DO THIS ::
Please give the listing from the line with "Given: Select the Confirm and Save step label" up to and including the line with "pos(157,26)" again, switching "Eraser" to "Pencil" and changing nothing else. Leave the pictures out of your answer.

DATA FOR THIS TASK ::
········

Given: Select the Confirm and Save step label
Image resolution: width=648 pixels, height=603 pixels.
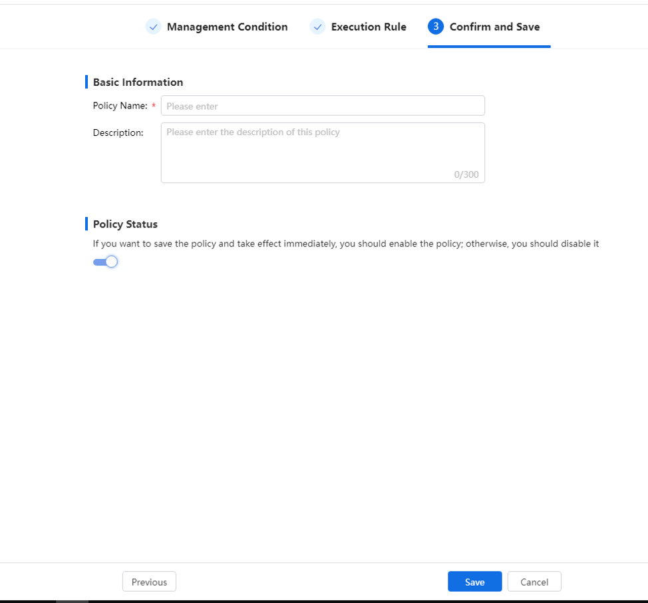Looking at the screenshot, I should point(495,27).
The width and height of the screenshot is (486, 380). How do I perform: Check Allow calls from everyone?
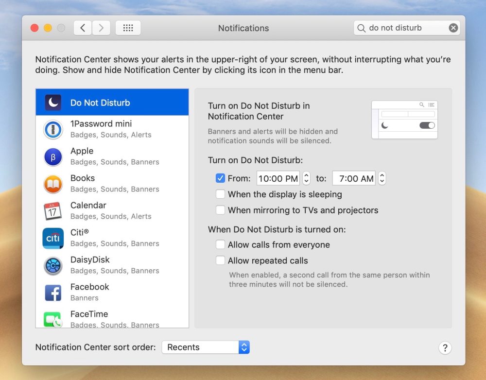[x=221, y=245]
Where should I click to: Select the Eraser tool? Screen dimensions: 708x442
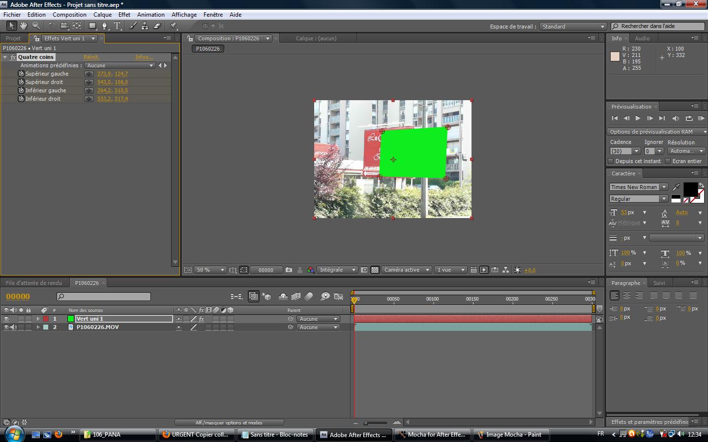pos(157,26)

········

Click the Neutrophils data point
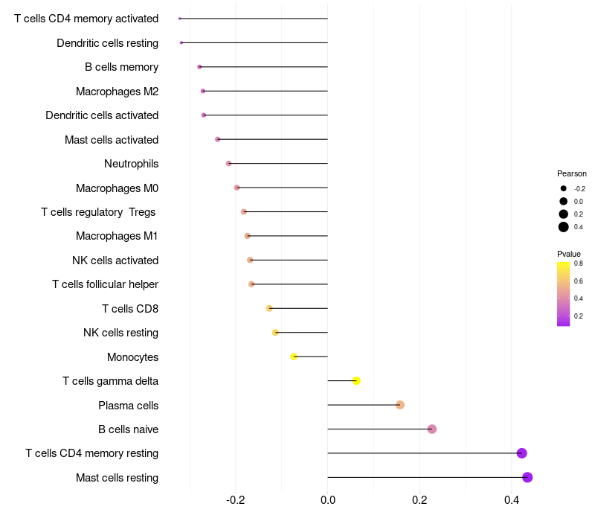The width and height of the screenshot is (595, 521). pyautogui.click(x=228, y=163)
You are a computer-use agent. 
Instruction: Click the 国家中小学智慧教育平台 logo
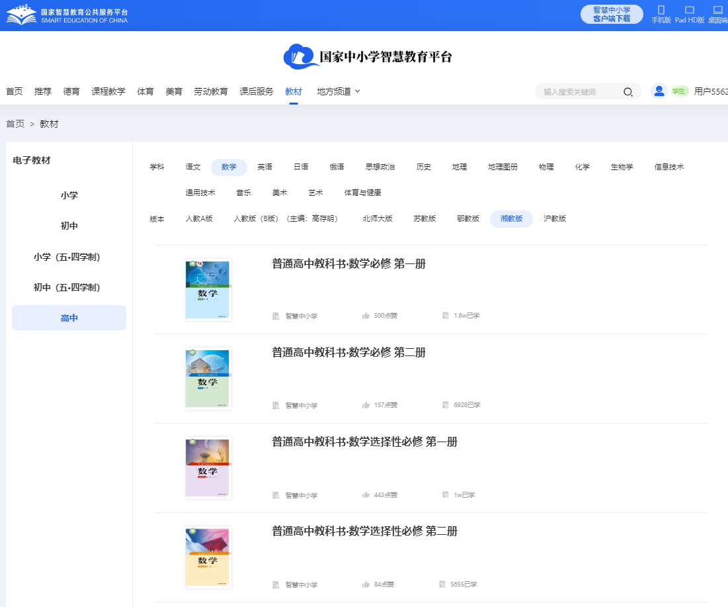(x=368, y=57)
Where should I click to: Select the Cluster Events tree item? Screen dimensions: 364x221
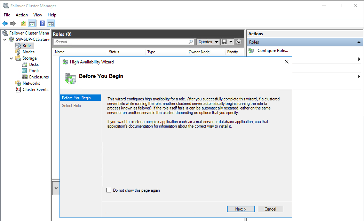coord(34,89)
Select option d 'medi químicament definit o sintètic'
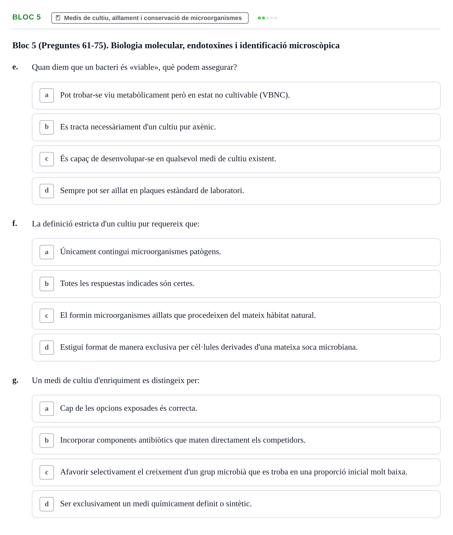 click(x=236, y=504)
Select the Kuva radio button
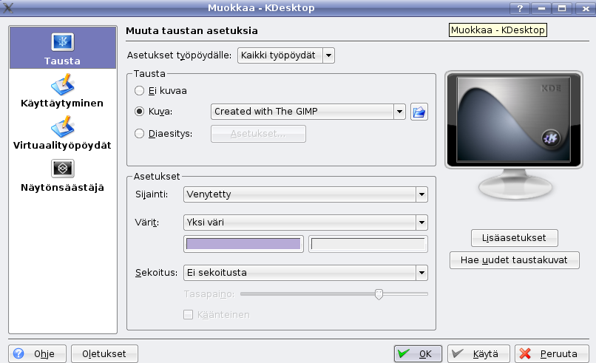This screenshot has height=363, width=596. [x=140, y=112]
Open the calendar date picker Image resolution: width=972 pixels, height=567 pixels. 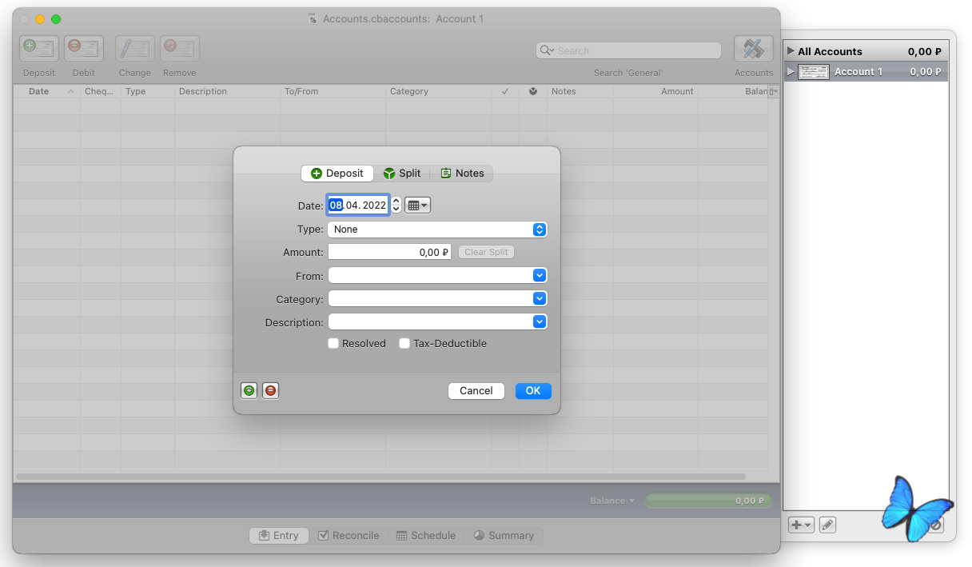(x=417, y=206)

········

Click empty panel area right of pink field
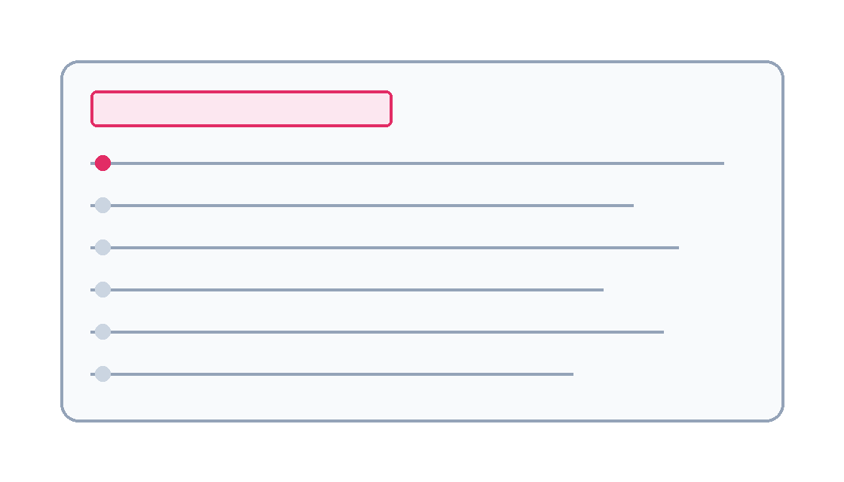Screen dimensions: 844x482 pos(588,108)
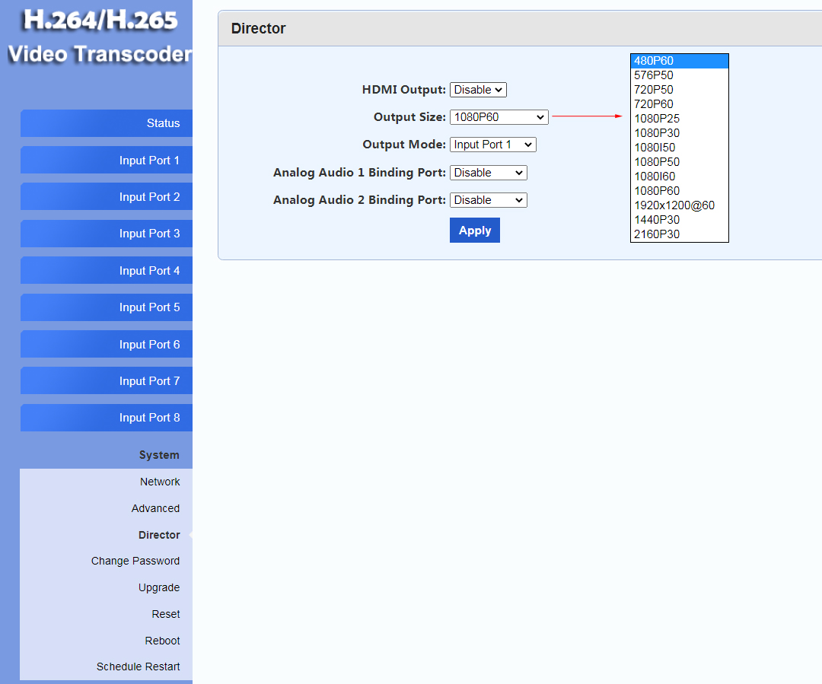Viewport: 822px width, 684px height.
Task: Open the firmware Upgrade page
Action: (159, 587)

········

EXERCISE RESPONSE ::
Given: Select the Confirm and Save step label
Image resolution: width=648 pixels, height=603 pixels.
Looking at the screenshot, I should point(495,27).
The width and height of the screenshot is (486, 380). How do I perform: Check Allow calls from everyone?
[x=221, y=245]
Where should I click to: Select the Pencil tool? Screen dimensions: 708x442
pos(157,26)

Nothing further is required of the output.